What is a minimum redemption?
A minimum redemption means you must accumulate a minimum number of points before you can redeem your rewards. For example, a rewards card might require you to pile up $25 in cash back or 2,500 points before you can redeem.
Why do minimum redemptions matter?
Minimums may not matter much to you if the card perks and awards you’re spending toward are worth the wait, or if you charge enough to routinely hit the minimum. But if you don’t, what good are rewards you can’t collect?
Some cards give you the flexibility to redeem rewards as you go, without being held back by minimum redemptions. If you want to earn a little something for every dollar you spend, try to choose a card that doesn’t impose such restrictions. For instance, neither the Discover it® Cash Back card nor Chase Freedom Unlimited card impose minimum redemption amounts for cash. With both, you earn and redeem as you go.
Rewards cards requiring the same minimum amount of points for redemption don’t always require the same spending. For example, the Blue Cash Everyday® Card from American Express and the Blue Cash Preferred® Card from American Express both have a minimum redemption of $25, but you’ll hit that with $417 charged on Blue Cash Preferred, whereas Blue Cash Everyday requires $833 – because you get more points per dollar with the Preferred.
Keep in mind, if you don’t charge a lot each month, it may take months to score a redemption. Certain cards require you to spend hundreds of dollars before the minimum redemption amount kicks in and you’re able to redeem your rewards.
Where to find the minimum redemption
If you’d rather avoid this, do some research before you apply for a rewards card. Minimum redemptions are not something you will see without some digging.

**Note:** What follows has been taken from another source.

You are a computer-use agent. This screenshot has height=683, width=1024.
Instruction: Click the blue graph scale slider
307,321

They will not appear, for example, on a Schumer box. You will find minimum redemptions explained in the card’s terms and conditions, but they may be called something else such as “threshold amount” or “spend threshold.”
Credit cards with minimum redemptions
Minimum redemption requirements vary from card to card. Here are examples of four cards that come with minimum redemption amounts.

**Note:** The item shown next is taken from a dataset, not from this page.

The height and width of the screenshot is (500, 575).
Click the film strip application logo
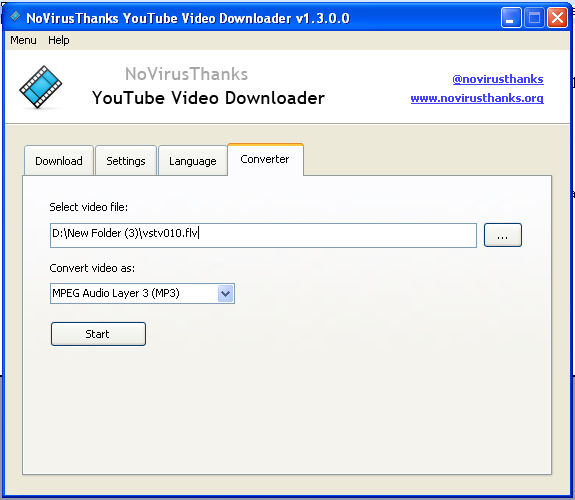pyautogui.click(x=40, y=87)
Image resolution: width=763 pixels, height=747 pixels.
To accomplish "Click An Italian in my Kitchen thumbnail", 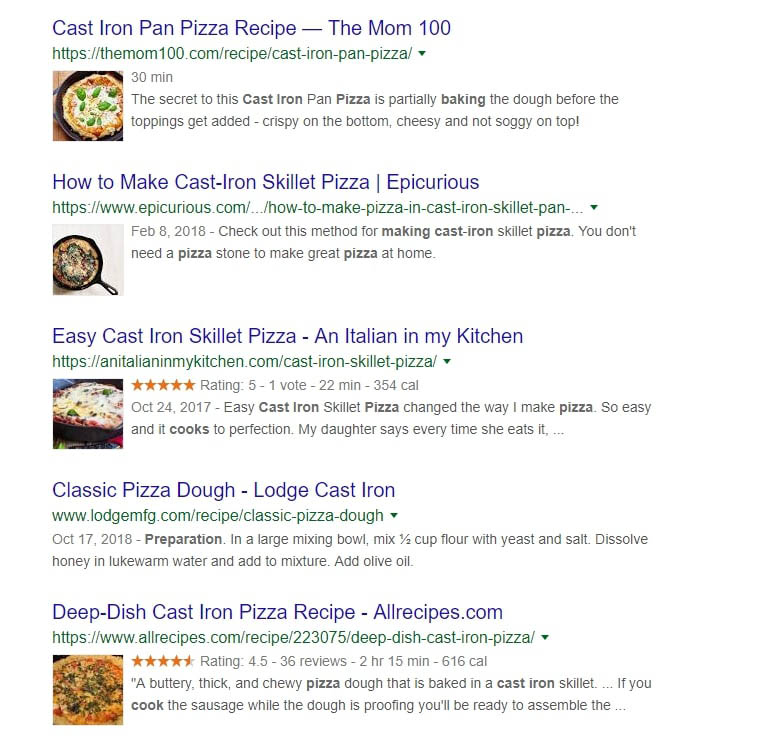I will [88, 413].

- American Express® Gold Card – at least 5,000 points, or $1,250 in spending, required to redeem
- Bank of America® Premium Rewards® credit card – at least 2,500 in points for all redemptions
- Citi® Double Cash Card – at least $25 in cash back to redeem as a statement credit or direct deposit
- Wells Fargo Go Far® Rewards program – at least 2,500 Go Far Rewards points ($25) to redeem as a statement credit, check or direct deposit, or at least 2,000 points ($20) to redeem for cash at a Wells Fargo ATM
How to make sure you meet the minimum for rewards redemption
A savvy cardholder can employ a number of tactics to make sure they’re meeting the minimum for rewards redemption. Among them:
- Pick the right card for your spending habits. If you regularly jet off for business or pleasure, find a rewards card that supplies lucrative travel rewards and perks – and where you’ll easily hit minimum redemptions for those purchases. Likewise, if spend regularly on dining, select a card with robust restaurant rewards. Your spending activity should align with a card’s rewards to help ensure you’re not only meeting the minimum redemption requirements but getting the maximum reward for it.
- Review the terms and conditions carefully. Be sure you’re aware of redemption rules before you apply.

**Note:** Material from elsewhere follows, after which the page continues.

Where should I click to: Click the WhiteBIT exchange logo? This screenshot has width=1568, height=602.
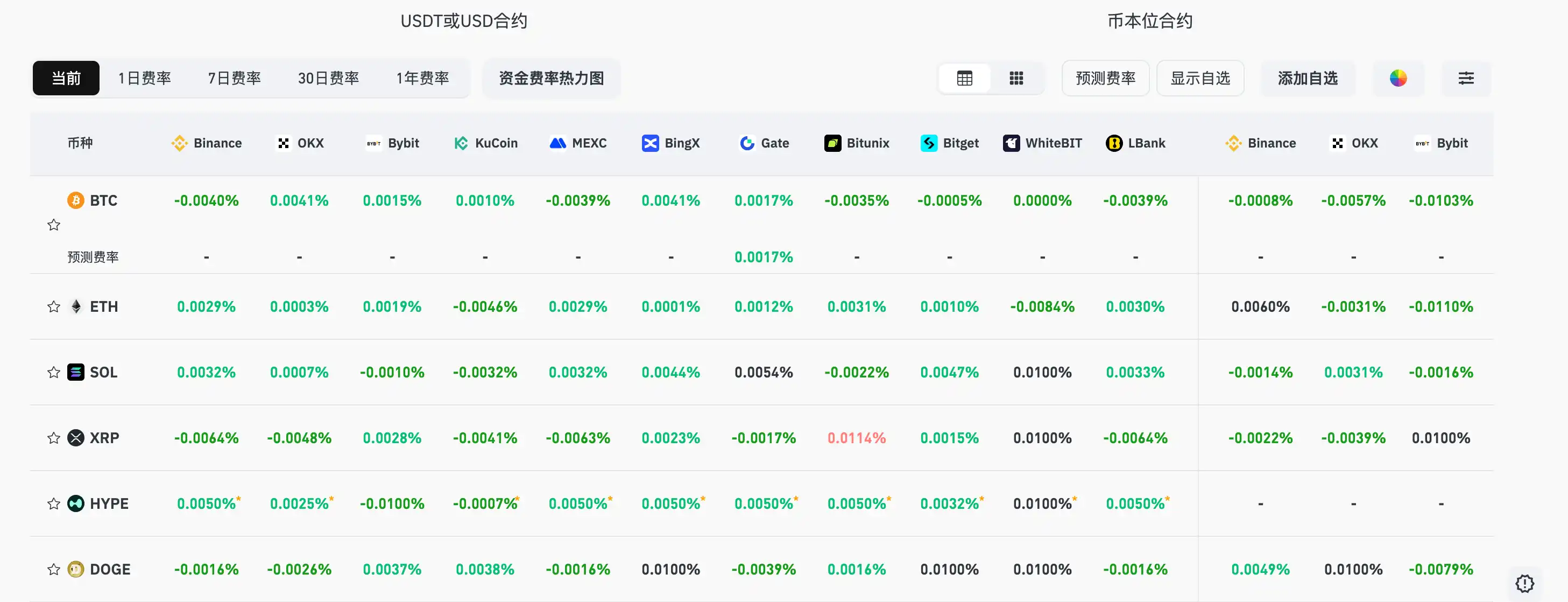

- Charge everyday expenses. Make sure groceries, gas, cellphone bills, restaurant tabs and all other regular, significant expenses are charged on a rewards card, where possible. But remember, if you carry a balance from month to month, the interest you’ll end up paying will reduce the value of your rewards, minimum or no minimum.
- Make charitable donations. If you can use your credit card to make donations, you can get extra points.
- Add authorized users. The more charges to your credit card, the faster you’ll hit those minimum redemptions.